A miscellaneous set of helper functions, custom distributions, and other utilities that I find useful when using NumPyro in my work
https://github.com/dfm/numpyro-ext

Last synced: 9 months ago
JSON representation

A miscellaneous set of helper functions, custom distributions, and other utilities that I find useful when using NumPyro in my work

Awesome Lists containing this project

README

          

# Extensions for NumPyro

This library includes a miscellaneous set of helper functions, custom
distributions, and other utilities that I find useful when using
[NumPyro](https://num.pyro.ai) in my work.

## Installation

Since NumPyro, and hence this library, are built on top of JAX, it's typically
good practice to start by installing JAX following [the installation
instructions](https://jax.readthedocs.io/en/latest/#installation). Then, you can
install this library using pip:

```bash
python -m pip install numpyro-ext
```

## Usage

Since this README is checked using `doctest`, let's start by importing some
common modules that we'll need in all our examples:

```python
>>> import jax
>>> import jax.numpy as jnp
>>> import numpyro
>>> import numpyro_ext

```

### Distributions

The tradition is to import `numpyro_ext.distributions` as `distx` to
differentiate from `numpyro.distributions`, which is imported as `dist`:

```python
>>> from numpyro import distributions as dist
>>> from numpyro_ext import distributions as distx
>>> key = jax.random.PRNGKey(0)

```

#### Angle

A uniform distribution over angles in radians. The actual sampling is performed
in the two-dimensional vector space proportional to `(sin(theta), cos(theta))`
so that the sampler doesn't see a discontinuity at pi.

```python
>>> angle = distx.Angle()
>>> print(angle.sample(key, (2, 3)))
[[ 0.4...]
[ 2.4...]]

```

#### UnitDisk

A uniform distribution over two-dimensional points within the disk of radius 1.
This means that the sum over squares of the last dimension of a random variable
generated from this distribution will always be less than 1.

```python
>>> unit_disk = distx.UnitDisk()
>>> u = unit_disk.sample(key, (5,))
>>> print(jnp.sum(u**2, axis=-1))
[0.07...]

```

#### NoncentralChi2

A [non-central chi-squared
distribution](https://en.wikipedia.org/wiki/Noncentral_chi-squared_distribution).
To use this distribution, you'll need to install the optional
`tensorflow-probability` dependency.

```python
>>> ncx2 = distx.NoncentralChi2(df=3, nc=2.)
>>> print(ncx2.sample(key, (5,)))
[2.19...]

```

#### MarginalizedLinear

The marginalized product of two (possibly multivariate) normal distributions
with a linear relationship between them.
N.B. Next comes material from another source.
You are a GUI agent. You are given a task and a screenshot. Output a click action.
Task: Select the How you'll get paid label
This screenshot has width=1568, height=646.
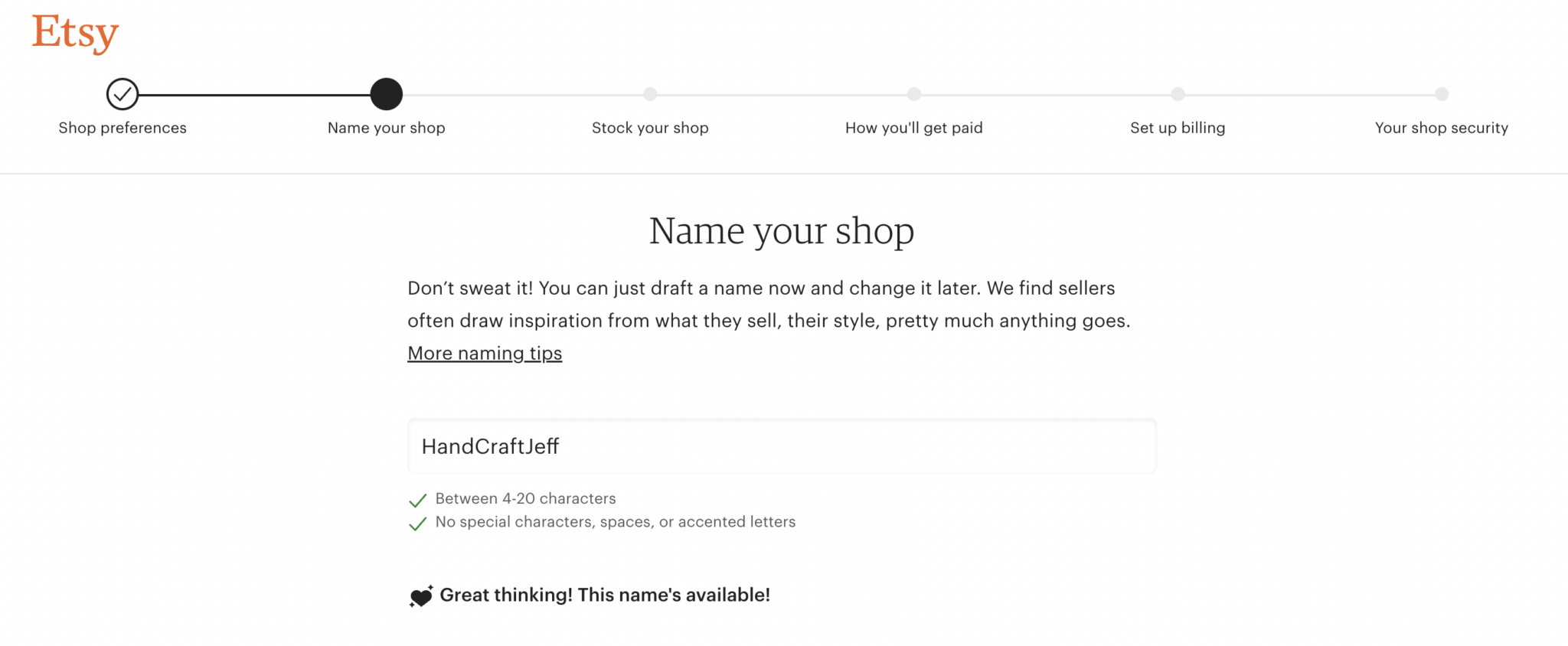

The mathematical details of these
models are discussed in detail in [this note](https://arxiv.org/abs/2005.14199),
and this distribution implements the math presented there, in a computationally
efficient way, assuming that the number of marginalized parameters is small
compared to the size of the dataset.

The following example shows a particularly simple example of a
fully-marginalized model for fitting a line to data:

```python
>>> def model(x, y=None):
... design_matrix = jnp.vander(x, 2)
... prior = dist.Normal(0.0, 1.0)
... data = dist.Normal(0.0, 2.0)
... numpyro.sample(
... "y",
... distx.MarginalizedLinear(design_matrix, prior, data),
... obs=y
... )
...

```

Things get a little more interesting when the design matrix and/or the
distributions are functions of non-linear parameters. For example, if we want to
find the period of a sinusoidal signal, also fitting for some unknown excess
measurement uncertainty (often called "jitter") we can use the following model:

```python
>>> def model(x, y_err, y=None):
... period = numpyro.sample("period", dist.Uniform(1.0, 250.0))
... ln_jitter = numpyro.sample("ln_jitter", dist.Normal(0.0, 2.0))
... design_matrix = jnp.stack(
... [
... jnp.sin(2 * jnp.pi * x / period),
... jnp.cos(2 * jnp.pi * x / period),
... jnp.ones_like(x),
... ],
... axis=-1,
... )
... prior = dist.Normal(0.0, 10.0).expand([3])
... data = dist.Normal(0.0, jnp.sqrt(y_err**2 + jnp.exp(2*ln_jitter)))
... numpyro.sample(
... "y",
... distx.MarginalizedLinear(design_matrix, prior, data),
... obs=y
... )
...
>>> x = jnp.linspace(-1.0, 1.0, 5)
>>> samples = numpyro.infer.Predictive(model, num_samples=2)(key, x, 0.1)
>>> print(samples["period"])
[... ...]
>>> print(samples["y"])
[[... ... ...]
[... ... ...]]

```

It's often useful to also track conditional samples of the marginalized
parameters during inference. The conditional distribution can be accessed using
the `conditional` method on `MarginalizedLinear`:

```python
>>> x = jnp.linspace(-1.0, 1.0, 5)
>>> y = jnp.sin(x) # just some fake data
>>> design_matrix = jnp.vander(x, 2)
>>> prior = dist.Normal(0.0, 1.0)
>>> data = dist.Normal(0.0, 2.0)
>>> marg = distx.MarginalizedLinear(design_matrix, prior, data)
>>> cond = marg.conditional(y)
>>> print(type(cond).__name__)
MultivariateNormal
>>> print(cond.sample(key, (3,)))
[[...]
[...]
[...]]

```

### Optimization

The inference lore is a little mixed on the benefits of optimization as an
initialization tool for MCMC, but I find that at least in a lot of astronomy
applications, an initial optimization can make a huge difference in performance.
Even if you don't want to use the optimization results as an initialization, it
can still sometimes be useful to numerically search for the maximum _a
posteriori_ parameters for your model. However, the NumPyro interface for these
types of optimization isn't terribly user-friendly, so this library provides
some helpers to make it a little more straightforward.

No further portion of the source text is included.